Mean square error is the average squared difference between the estimated values and the actual values. It is given by

$$MSE = \frac{1}{mn}\mathop \sum \limits_{i = 0}^{m - 1} \mathop \sum \limits_{j = 0}^{n - 1} \left[ {I\left( {i,j} \right) - I_{n} \left( {i,j} \right)} \right]^{2}$$

(12)

where I(i,j) is the noise-free image and I_n(i,j) is the noisy image of size m x n.

Root mean squared error (RMSE)

RMSE is a measure of the average error between the estimated and actual values. It is directly related to MSE.

$$RMSE = \sqrt {MSE}$$

(13)

Mean absolute error (MAE)

MAE evaluates the pixel-wise average absolute difference between the reference and denoised image and is less sensitive to large outliers.

$$MAE = \frac{1}{MN}\mathop \sum \limits_{i = 1}^{M} \mathop \sum \limits_{j = 1}^{N} \left| {I\left( {i,j} \right) - K\left( {i.j} \right)} \right|$$

(14)

where I(i,j) is the pixel value of the reference image, K(i,j) is the pixel value of the denoised image with size MXN.

Peak signal-to-noise ratio (PSNR)

PSNR is the ratio between the maximum possible power of a signal and the power of corrupting noise that affects the fidelity of its representation⁶⁴. Because many signals have a very wide dynamic range, PSNR is generally represented as a logarithmic quantity using the decibel scale. This is linked to the commonly known mean squared error as follows:

$$PSNR = 10\;log_{10} \left( {\frac{{MAX_{i}^{2} }}{MSE}} \right)$$

(15)

where MAX_i is the maximum possible pixel value of the image. When the pixels are represented using 8 bits per sample, the maximum value is 255. So, PSNR can also be represented as

$$PSNR = 10\;log_{10} \left( {\frac{{255^{2} }}{MSE}} \right)$$

(16)

Structural similarity index measure (SSIM)

SSIM is a method for predicting the perceived quality of images⁶⁴. SSIM is used for measuring the similarity between two images. It calculates changes in the luminance, contrast, and structure difference between them. The difference with other techniques, such as MSE or PSNR, is that these approaches estimate absolute errors. Structural information refers to the concept that pixels exhibit strong interdependencies, particularly when they are spatially close. These dependencies carry important information about the structure of the objects in the visual scene. The SSIM index is calculated on various windows of an image⁸.

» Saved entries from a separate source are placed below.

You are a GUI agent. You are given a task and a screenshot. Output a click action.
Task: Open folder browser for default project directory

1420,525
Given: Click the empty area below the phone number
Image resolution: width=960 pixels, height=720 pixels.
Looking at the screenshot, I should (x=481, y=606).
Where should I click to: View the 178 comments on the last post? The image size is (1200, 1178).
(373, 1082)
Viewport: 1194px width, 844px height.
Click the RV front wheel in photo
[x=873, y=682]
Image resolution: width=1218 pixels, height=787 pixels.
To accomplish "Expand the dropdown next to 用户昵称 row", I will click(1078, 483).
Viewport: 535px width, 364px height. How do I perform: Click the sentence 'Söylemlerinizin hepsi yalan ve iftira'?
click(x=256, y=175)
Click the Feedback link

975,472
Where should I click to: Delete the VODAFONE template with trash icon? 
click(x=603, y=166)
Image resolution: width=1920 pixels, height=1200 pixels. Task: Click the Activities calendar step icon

The measure between two windows x and y of common size NXN is represented as follows

$$SSIM\left( {x,y} \right) = \frac{{\left( {2\mu_{x} \mu_{y} + c_{1} } \right)\left( {2\sigma_{xy} + c_{2} } \right)}}{{\left( {\mu_{x}^{2} + \mu_{y}^{2} + c_{1} } \right)\left( {\sigma_{x}^{2} \sigma_{y}^{2} + c_{2} } \right)}}$$

(17)

where σ_x and σ_y are the variances of x and y, respectively, and σ_xy is the covariance of x and y. μ_x and μ_y are the averages of x and y. c₁ = (k₁L)² and c₂ = (k₁L)² are two variables to stabilise the division with a weak denominator. L is the dynamic range of the pixel value, and k1 and k₂ are 0.01 and 0.03, respectively.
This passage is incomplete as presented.